Die Schwester dieses Bilds hängt im Bundestag. Es ist die Überlagerung einer Sonneneruption mit der Röntgenaufnahme eines Rückgrats. in dem sich ein Tumor befindet. Ob die Politiker wissen, an was sie da ermahnt werden? Rückgrat zeigen, und auf die Natur achten.

Die US-Amerikaner konfiszierten alle Zeitungsfotos vom Tag des Atombombenabwurfs auf Hiroshima – erst 1952 wurden fünf Aufnahmen freigegeben.

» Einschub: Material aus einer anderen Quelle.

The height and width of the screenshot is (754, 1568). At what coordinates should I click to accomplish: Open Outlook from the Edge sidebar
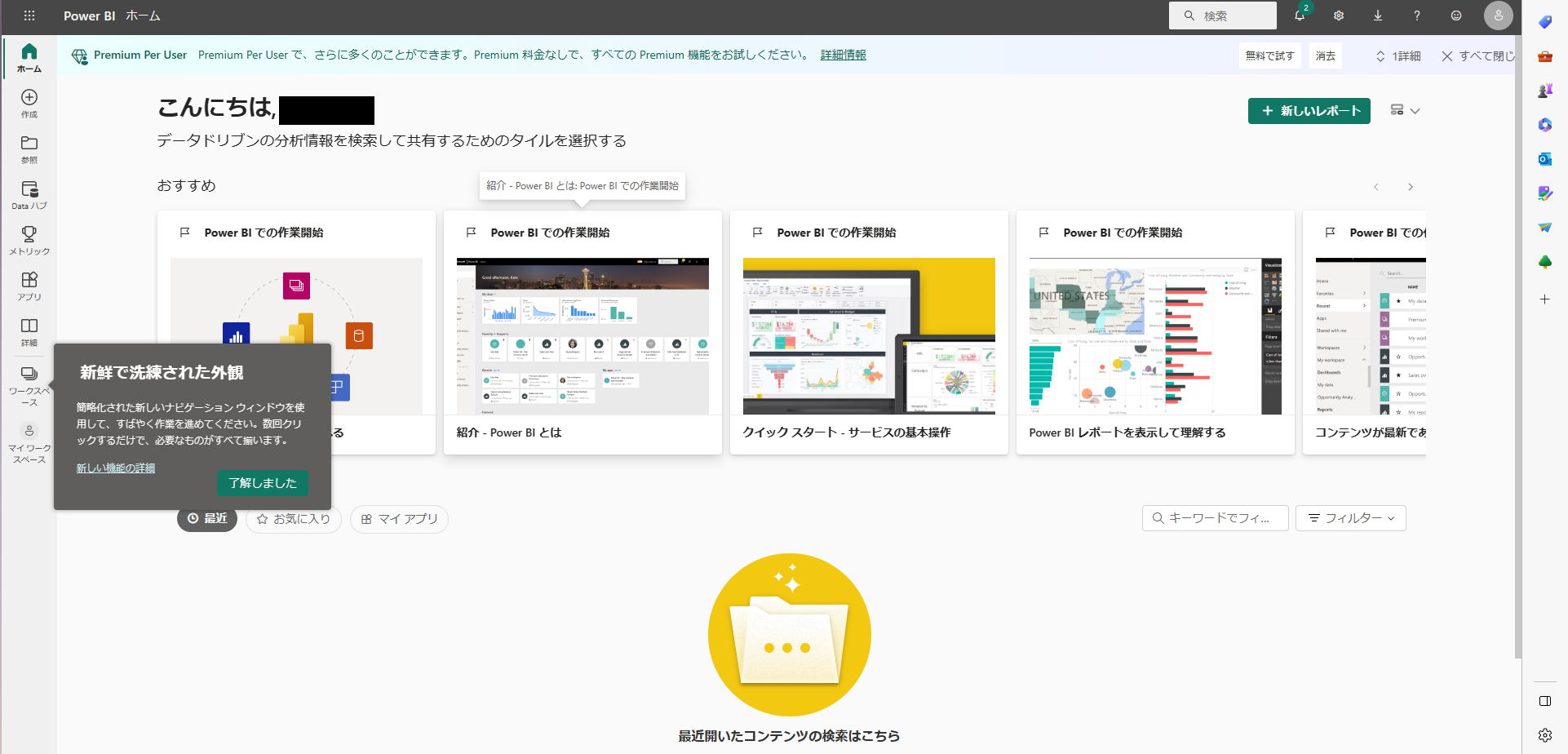pyautogui.click(x=1545, y=159)
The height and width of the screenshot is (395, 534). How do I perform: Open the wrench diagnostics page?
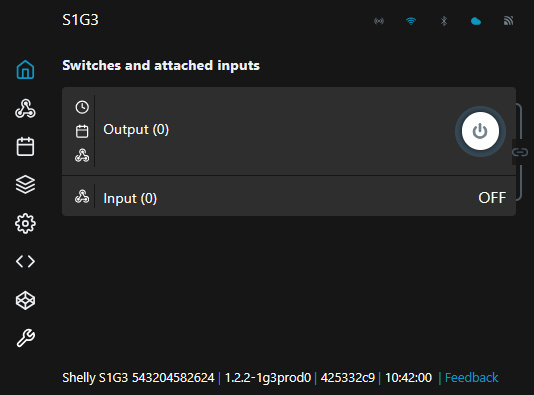coord(26,338)
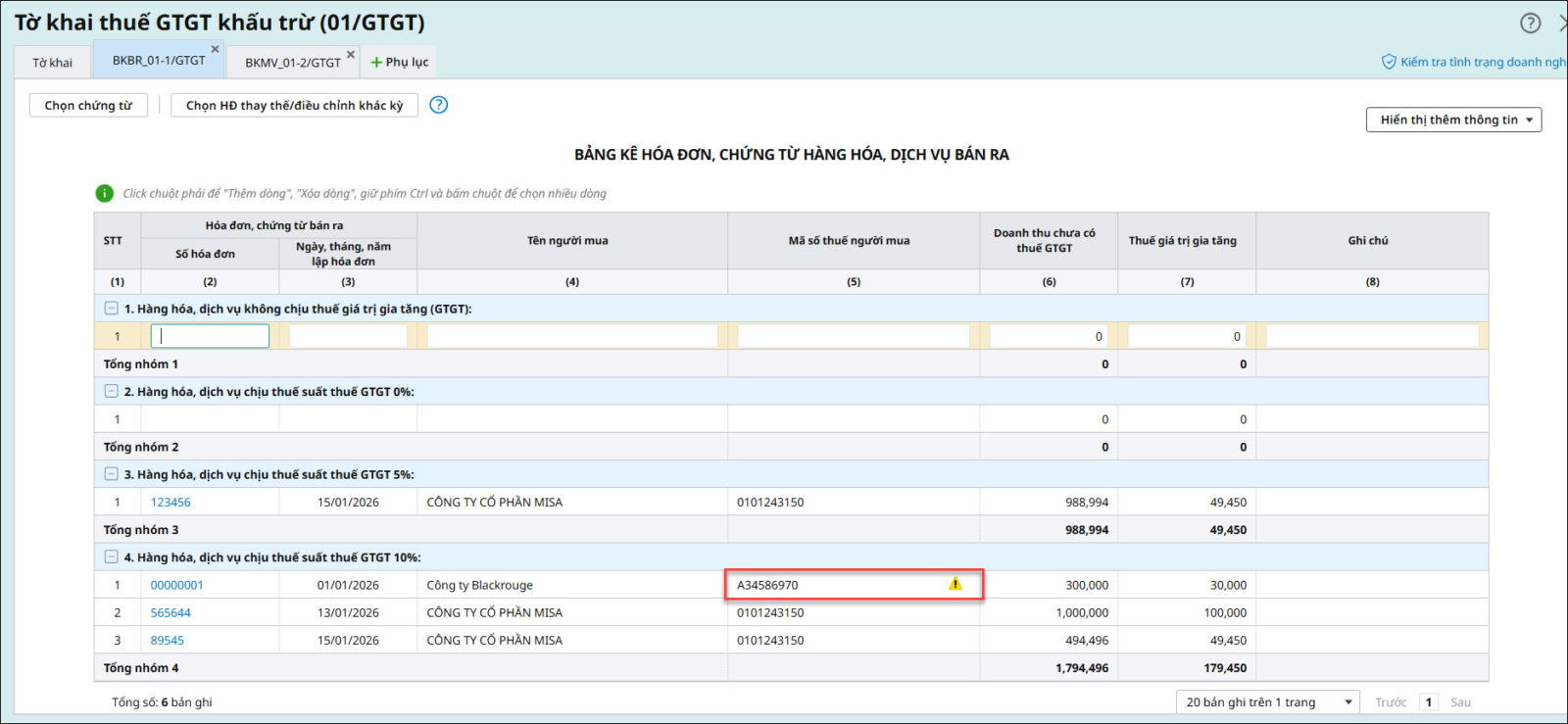Open invoice number 00000001 link
Viewport: 1568px width, 724px height.
[176, 586]
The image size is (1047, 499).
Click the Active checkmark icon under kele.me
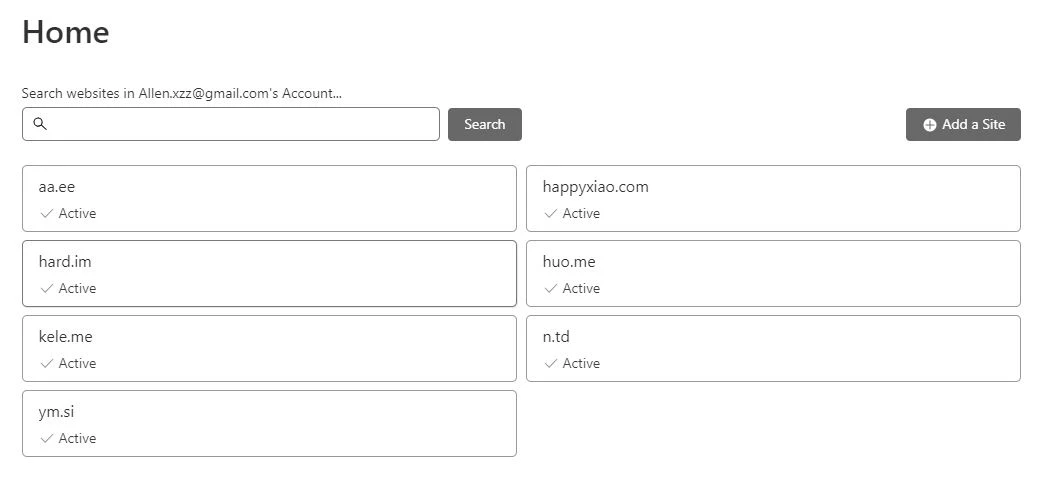46,363
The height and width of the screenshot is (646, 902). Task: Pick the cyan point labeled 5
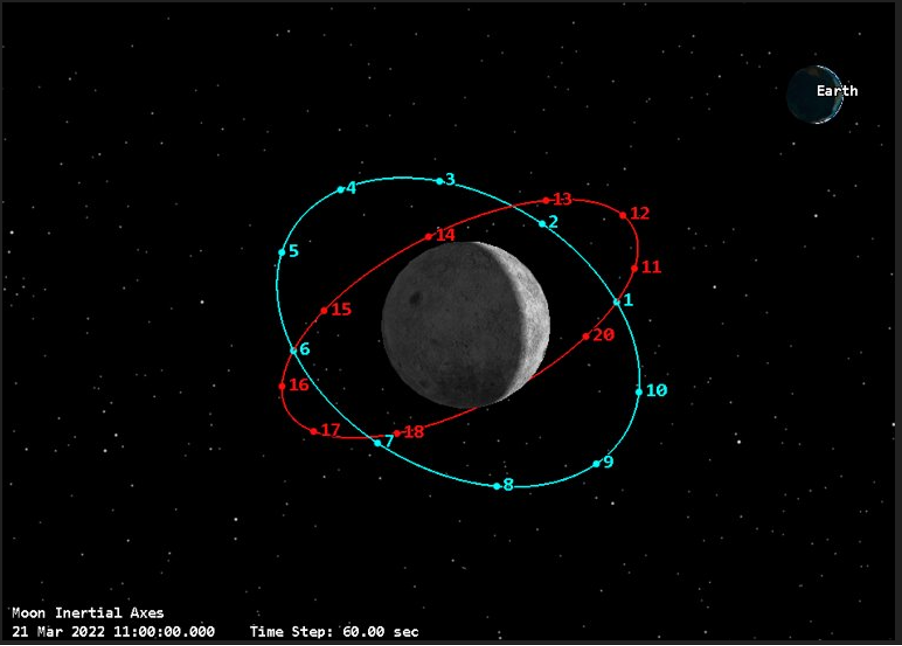pos(282,252)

Eine davon nutzt Sieverding für eine Mahnung vor Atomwaffen. Durch die Überlagerung mit einem anderen Foto wirkt es, als gingen die Menschen in ihr Grab.

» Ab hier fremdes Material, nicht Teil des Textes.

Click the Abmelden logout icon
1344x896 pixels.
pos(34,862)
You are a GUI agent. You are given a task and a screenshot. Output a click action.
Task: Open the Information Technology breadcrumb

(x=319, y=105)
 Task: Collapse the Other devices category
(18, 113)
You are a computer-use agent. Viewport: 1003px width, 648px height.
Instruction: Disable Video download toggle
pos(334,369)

Im wahrsten Wortsinn Mittelpunkt der Ausstellung ist das Archiv auf drei Tischen. Anderthalb Jahre lang durfte die Kuratorin der Ausstellung im Haus von Sieverding und Mettig in Kisten wühlen und das Lebenswerk sichten.

Als Meisterschülerin von Joseph Beuys war Sieverding aktiv bei der Besetzung des Sekretariats der Düsseldorfer Kunstakademie dabei. Wie eine Wandzeitung hängte sie ihre am Vortag gemachten Fotografien an die Wand der Kunstakademie. So hängen sie auch heute – und zeigen die Auseinandersetzung mit der Polizei und generell das Durcheinander damals.

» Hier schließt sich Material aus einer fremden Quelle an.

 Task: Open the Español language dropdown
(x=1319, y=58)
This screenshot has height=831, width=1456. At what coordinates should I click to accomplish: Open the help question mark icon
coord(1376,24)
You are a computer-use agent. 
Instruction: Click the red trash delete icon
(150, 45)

Kommt man die Treppe in die Ausstellung herunter, findet man rechts daneben ein kleines Regal, auf dem Karten liegen. Darauf stehen unter anderem Fragen. Daher der Tipp: Mitnehmen und sie als Mittel zum aktiven Auseinandersetzen mit dem Werken nutzen.

Das größte Werk der Sieverding-Retrospektive ist übrigens kostenlos anzuschauen: Erstmals nutzte das K21 die Außenwand des Kubus über dem Foyer als Projektionsfläche. Es zeigt die „Enola Gay“ kurz vor Abwurf der Atombombe.

Die Kuratorin der Ausstellung, Isabelle Malz, führte uns Guides im Rahmen einer Multiplikatorenführung und erzählte auf eine charmante Art, wie die Ausstellung zustande kam. Ohne dies hätte ich vermutlich keinen echten Zugang zum Werk Katharina Sieverdings gefunden. DANKE fürs Augen-öffnen!
Besonderen Wert legte Malz auf den Dreh- und Angelpunkt der Werkschau – das Archiv. Deshalb durfte ich sie vor den drei Archiv-Tischen fotografieren. Die werden übrigens alle 6 Wochen ausgetauscht, sodass ein größerer Teil des Lebenswerks gezeigt werden kann.

K21
Katharina Sieverding

bis 23. März 2025
www.kunstsammlung.de/de/exhibitions/katharina-sieverding

PS: Bis Ende Januar ist im K21 auch noch die Ausstellung „O Mensch“ mit Fotografien von Lars Eidinger zu sehen. Herrlich, mit welch liebevollem Blick der Berliner Schauspieler Skurrilitäten mit Kamera oder Smartphone einfängt. Ob den Obdachlosen vor einem Werbeplakat für teure Inneneinrichtung im zufällig farblich zur Werbe-Couch harmonierenden Schlafsack oder der Baum, der – als würde er sich gerade ausruhen – sich auf einem Handlauf abzustützen scheint. Absolut sehenswert!